Sunday, November 02, 2008 Lim: On dying By Melanie T. Lim Wide Awake
WHILE many of us fear death and find it a morbid subject to speak of, those of my generation, I think, are more accepting of death than those of my parents’ generation.
This may be because we see life differently. We are not as self-sacrificing as our parents. Neither are we as forward-thinking as them. We tend to live in the NOW because we believe, deep down, that tomorrow may not arrive.
We work hard. We play hard. There lies the difference. Our parents work hard and work hard and work hard.
Old folks may consider our lifestyles selfish and wasteful. I’m not going to correct them. After all, they are borne of a generation prepared to sacrifice their own lives so that many generations after them can live comfortable lives. Neither will I berate them for without the sacrifices of my grandparents and parents, I would not be living the life I live now.
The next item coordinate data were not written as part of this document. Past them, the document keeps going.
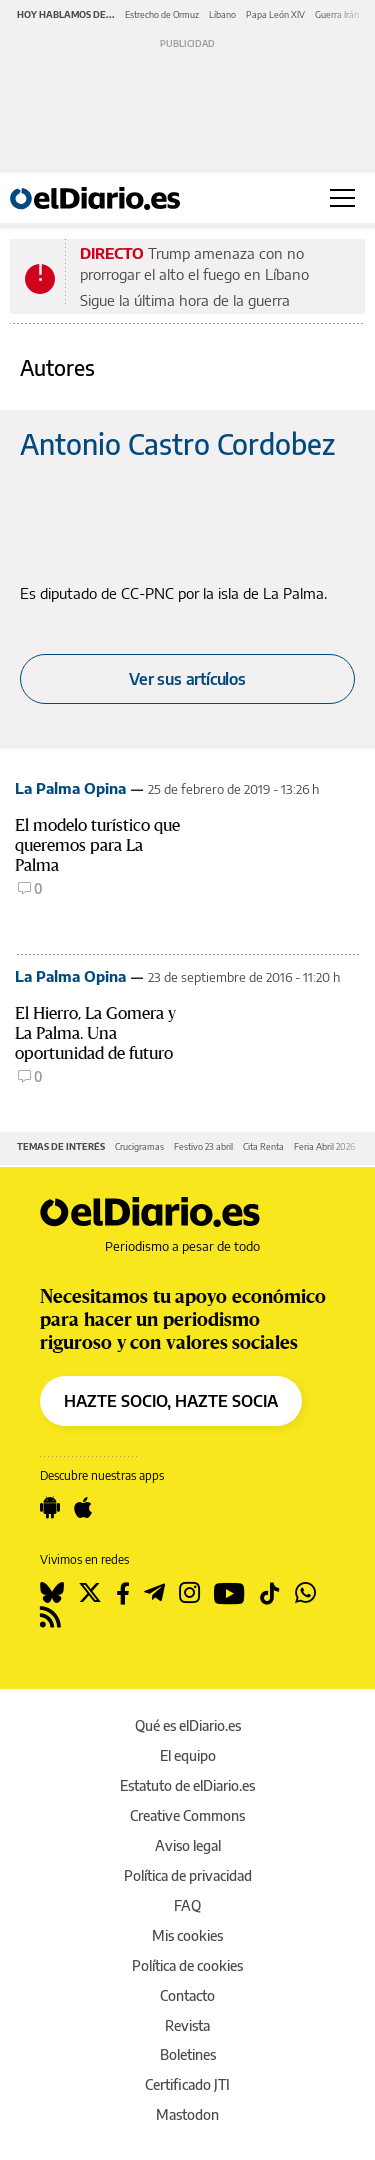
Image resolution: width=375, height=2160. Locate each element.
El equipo (188, 1755)
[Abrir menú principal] (342, 198)
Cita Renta (263, 1146)
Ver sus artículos (187, 679)
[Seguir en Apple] (83, 1508)
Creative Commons (187, 1815)
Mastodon (187, 2114)
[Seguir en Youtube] (229, 1593)
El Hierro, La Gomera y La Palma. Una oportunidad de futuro (95, 1033)
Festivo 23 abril (203, 1146)
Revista (187, 2025)
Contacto (187, 1995)
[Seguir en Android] (50, 1508)
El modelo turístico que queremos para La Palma (97, 845)
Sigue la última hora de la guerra (185, 300)
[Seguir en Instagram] (189, 1593)
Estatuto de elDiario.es (187, 1785)
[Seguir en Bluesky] (52, 1593)
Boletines (188, 2054)
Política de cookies (187, 1965)
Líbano (222, 14)
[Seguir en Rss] (50, 1617)
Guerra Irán (337, 14)
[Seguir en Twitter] (90, 1593)
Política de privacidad (188, 1875)
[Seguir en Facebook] (123, 1593)
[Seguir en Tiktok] (270, 1593)
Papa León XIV (275, 14)
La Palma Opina (70, 788)
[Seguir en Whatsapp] (305, 1593)
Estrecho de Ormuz (162, 14)
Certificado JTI (187, 2084)
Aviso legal (188, 1845)
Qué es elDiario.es (188, 1725)
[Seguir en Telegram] (154, 1593)
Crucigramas (139, 1146)
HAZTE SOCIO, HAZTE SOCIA (171, 1401)
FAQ (187, 1905)
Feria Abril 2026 (324, 1146)
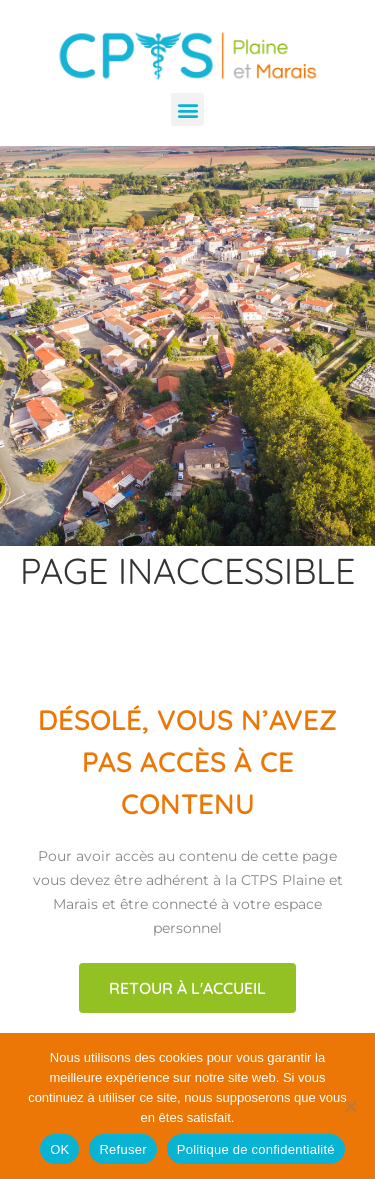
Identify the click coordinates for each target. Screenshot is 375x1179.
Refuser (122, 1149)
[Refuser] (350, 1106)
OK (59, 1149)
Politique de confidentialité (256, 1149)
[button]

But we will probably never live like our parents. We will probably never think beyond our children and grandchildren (if and when they arrive) because we are a selfish generation absorbed with the here and now. Ironically, I think it is our selfishness that has allowed us to be more accepting of our mortality.
Perhaps, because we greedily take in all that life has to offer, it is easier for us to let go, knowing we have done it all or at least, tried to do it all. We ask for no moratorium and probably because we don’t deserve it. We’ve had enough—-more than enough. We cannot ask for more.
Each time I leave home—-I am usually always prepared not to come back. It’s not a premonition of imminent death. It’s just the way I am. All my adult life, I have always accepted the fact that my life on Earth will one day end. But I’ve always believed that there is an afterlife.
If God never saw it fit to abandon me in this life, I see no reason to believe that He will desert me in the afterlife. So what have I got to fear? I live by God’s grace every day of my life. And I understand that every day I am alive, it must be because God still has some use for me.
Perhaps, there is something more He wants me to say or do, something more He wants me to realize and learn, something more He wants me to teach and pass on to others. The moment God decides it’s time for me to go, I will not fight it. For then, I will know that my work on Earth is finished. I don’t imagine myself indispensable. The work in this life will never be done but there are many others who can take my place anytime. And so I go where God commands.
I have lived my life the best way I can. I have pursued my dreams. I have celebrated every moment. I have fought for what I believed in. I have done what I can to make life better for everyone. I have worked hard to complete every task given to me. I have loved lavishly and lived passionately. I have asked forgiveness for my sins.
In my life, I have always endeavored not to inconvenience anyone. In death, I hope and pray that God will grant me one wish—-that I bring no inconvenience to the living who should not mourn but celebrate my passing.